↓↓↓

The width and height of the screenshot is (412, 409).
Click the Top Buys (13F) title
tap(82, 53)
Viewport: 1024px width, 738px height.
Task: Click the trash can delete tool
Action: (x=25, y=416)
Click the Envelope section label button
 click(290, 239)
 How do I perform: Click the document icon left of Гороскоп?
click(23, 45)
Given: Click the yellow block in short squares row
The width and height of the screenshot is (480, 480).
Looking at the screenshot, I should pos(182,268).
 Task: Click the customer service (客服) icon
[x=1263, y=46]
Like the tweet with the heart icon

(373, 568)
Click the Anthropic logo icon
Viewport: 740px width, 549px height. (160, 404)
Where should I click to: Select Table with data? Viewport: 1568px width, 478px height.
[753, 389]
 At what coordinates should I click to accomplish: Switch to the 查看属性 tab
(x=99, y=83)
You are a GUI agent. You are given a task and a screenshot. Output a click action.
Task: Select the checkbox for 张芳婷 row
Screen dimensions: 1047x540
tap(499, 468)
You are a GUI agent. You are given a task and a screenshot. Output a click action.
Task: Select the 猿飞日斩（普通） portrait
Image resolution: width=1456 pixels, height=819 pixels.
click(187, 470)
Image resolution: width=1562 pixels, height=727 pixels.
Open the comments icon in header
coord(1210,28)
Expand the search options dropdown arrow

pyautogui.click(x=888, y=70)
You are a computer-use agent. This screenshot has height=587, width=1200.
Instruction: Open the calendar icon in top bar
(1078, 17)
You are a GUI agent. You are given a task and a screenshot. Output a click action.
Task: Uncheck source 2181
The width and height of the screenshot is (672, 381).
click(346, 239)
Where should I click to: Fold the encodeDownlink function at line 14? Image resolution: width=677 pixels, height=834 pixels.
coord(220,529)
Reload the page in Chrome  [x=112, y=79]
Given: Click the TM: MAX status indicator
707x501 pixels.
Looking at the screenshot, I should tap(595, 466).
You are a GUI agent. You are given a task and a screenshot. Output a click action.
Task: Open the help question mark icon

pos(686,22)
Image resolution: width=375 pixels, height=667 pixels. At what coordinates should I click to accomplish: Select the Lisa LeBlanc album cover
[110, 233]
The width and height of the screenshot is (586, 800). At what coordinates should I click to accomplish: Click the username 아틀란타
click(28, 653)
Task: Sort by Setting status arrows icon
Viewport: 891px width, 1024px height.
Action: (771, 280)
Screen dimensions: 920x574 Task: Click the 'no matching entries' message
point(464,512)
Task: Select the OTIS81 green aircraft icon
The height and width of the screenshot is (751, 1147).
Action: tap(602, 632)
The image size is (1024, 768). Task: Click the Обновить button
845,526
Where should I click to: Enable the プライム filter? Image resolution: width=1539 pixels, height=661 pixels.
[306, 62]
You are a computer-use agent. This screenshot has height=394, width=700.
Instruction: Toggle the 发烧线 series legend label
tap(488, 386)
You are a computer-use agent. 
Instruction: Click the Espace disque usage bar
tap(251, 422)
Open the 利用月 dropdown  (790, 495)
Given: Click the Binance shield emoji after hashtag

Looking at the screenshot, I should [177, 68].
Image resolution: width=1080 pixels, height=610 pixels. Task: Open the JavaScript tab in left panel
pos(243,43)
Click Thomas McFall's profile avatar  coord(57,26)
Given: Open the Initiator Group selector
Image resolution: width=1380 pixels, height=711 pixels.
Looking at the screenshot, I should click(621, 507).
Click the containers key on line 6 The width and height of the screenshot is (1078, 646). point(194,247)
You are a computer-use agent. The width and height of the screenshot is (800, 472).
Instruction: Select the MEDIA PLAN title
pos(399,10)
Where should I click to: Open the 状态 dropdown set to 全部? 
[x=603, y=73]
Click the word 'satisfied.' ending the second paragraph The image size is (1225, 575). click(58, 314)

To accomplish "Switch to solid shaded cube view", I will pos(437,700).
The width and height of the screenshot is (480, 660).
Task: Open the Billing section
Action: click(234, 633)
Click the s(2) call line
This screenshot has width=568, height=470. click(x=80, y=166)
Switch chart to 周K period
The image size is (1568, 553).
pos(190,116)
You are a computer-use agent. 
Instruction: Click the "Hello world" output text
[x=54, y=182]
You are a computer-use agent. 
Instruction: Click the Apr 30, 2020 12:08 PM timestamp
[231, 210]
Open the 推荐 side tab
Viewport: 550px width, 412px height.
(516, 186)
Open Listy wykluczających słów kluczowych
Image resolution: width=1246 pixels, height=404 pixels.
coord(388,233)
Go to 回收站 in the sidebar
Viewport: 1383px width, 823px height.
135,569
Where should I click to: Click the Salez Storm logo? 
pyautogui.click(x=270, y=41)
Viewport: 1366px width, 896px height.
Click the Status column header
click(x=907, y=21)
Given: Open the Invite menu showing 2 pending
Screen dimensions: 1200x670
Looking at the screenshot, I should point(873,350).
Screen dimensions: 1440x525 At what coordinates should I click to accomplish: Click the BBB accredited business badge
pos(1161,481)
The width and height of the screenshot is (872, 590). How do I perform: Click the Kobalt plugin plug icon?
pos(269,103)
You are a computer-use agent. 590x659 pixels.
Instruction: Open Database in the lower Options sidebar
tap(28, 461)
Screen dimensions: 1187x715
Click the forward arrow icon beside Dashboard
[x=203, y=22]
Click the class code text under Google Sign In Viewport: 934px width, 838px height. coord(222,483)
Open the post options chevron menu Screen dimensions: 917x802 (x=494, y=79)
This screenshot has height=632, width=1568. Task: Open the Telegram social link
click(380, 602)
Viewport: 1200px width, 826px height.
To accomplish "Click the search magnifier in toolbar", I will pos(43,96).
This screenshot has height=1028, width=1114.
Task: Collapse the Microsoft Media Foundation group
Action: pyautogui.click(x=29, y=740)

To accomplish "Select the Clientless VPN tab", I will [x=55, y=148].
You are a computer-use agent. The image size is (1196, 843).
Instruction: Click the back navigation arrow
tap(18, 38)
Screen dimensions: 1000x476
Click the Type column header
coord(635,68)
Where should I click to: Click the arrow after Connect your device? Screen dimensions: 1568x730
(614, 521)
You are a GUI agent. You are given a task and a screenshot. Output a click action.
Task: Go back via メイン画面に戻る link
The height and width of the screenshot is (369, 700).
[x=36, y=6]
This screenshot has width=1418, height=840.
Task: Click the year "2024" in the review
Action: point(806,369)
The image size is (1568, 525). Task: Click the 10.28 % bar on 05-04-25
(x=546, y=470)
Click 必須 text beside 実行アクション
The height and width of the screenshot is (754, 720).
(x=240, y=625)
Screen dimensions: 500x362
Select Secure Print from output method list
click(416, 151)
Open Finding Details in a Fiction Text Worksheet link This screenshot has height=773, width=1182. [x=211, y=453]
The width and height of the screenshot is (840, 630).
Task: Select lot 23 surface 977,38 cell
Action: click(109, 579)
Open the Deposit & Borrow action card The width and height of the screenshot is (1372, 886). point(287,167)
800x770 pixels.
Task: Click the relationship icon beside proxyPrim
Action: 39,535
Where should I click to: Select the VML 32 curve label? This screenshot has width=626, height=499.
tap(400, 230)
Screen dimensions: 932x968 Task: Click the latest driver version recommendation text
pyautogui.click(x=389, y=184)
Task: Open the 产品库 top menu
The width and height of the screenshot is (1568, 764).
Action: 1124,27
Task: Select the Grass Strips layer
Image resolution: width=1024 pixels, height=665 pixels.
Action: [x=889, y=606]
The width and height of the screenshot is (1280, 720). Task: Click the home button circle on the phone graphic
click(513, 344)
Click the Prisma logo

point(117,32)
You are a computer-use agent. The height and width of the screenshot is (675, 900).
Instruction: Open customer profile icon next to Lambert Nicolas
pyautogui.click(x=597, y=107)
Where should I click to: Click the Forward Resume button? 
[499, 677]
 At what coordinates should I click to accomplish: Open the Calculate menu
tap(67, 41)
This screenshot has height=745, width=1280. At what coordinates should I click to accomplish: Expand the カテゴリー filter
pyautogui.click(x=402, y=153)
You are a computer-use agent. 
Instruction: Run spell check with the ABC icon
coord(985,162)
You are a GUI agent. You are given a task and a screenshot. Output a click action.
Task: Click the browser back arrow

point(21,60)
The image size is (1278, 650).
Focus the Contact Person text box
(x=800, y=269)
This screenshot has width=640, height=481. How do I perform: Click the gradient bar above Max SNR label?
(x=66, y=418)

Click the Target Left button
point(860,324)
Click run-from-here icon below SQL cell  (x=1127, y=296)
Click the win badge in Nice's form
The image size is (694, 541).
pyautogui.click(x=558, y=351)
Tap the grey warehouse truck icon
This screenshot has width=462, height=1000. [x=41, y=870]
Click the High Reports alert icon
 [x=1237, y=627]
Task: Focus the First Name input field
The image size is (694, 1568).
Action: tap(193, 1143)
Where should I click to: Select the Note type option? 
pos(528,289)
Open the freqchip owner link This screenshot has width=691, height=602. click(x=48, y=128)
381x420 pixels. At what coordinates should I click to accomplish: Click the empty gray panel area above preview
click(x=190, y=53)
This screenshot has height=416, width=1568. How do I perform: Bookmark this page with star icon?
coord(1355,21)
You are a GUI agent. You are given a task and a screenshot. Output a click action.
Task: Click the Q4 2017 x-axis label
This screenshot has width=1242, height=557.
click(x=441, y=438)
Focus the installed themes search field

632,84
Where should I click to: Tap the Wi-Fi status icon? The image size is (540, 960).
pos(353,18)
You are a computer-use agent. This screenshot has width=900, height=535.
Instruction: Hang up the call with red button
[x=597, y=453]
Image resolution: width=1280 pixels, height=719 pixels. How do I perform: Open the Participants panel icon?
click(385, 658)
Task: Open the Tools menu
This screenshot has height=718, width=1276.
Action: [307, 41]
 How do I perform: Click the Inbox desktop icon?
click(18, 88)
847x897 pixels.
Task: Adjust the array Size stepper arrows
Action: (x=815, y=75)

↑↑↑

TASK REQUIREMENTS. In the listing above, find the line containing "Click the Status column header" and the line containing "Open the post", then quote both, plus every line between them, exactly as written.

RESPONSE TO THE TASK.
Click the Status column header
click(x=907, y=21)
Given: Open the Invite menu showing 2 pending
Screen dimensions: 1200x670
Looking at the screenshot, I should point(873,350).
Screen dimensions: 1440x525 At what coordinates should I click to accomplish: Click the BBB accredited business badge
pos(1161,481)
The width and height of the screenshot is (872, 590). How do I perform: Click the Kobalt plugin plug icon?
pos(269,103)
You are a computer-use agent. 590x659 pixels.
Instruction: Open Database in the lower Options sidebar
tap(28, 461)
Screen dimensions: 1187x715
Click the forward arrow icon beside Dashboard
[x=203, y=22]
Click the class code text under Google Sign In Viewport: 934px width, 838px height. coord(222,483)
Open the post options chevron menu Screen dimensions: 917x802 (x=494, y=79)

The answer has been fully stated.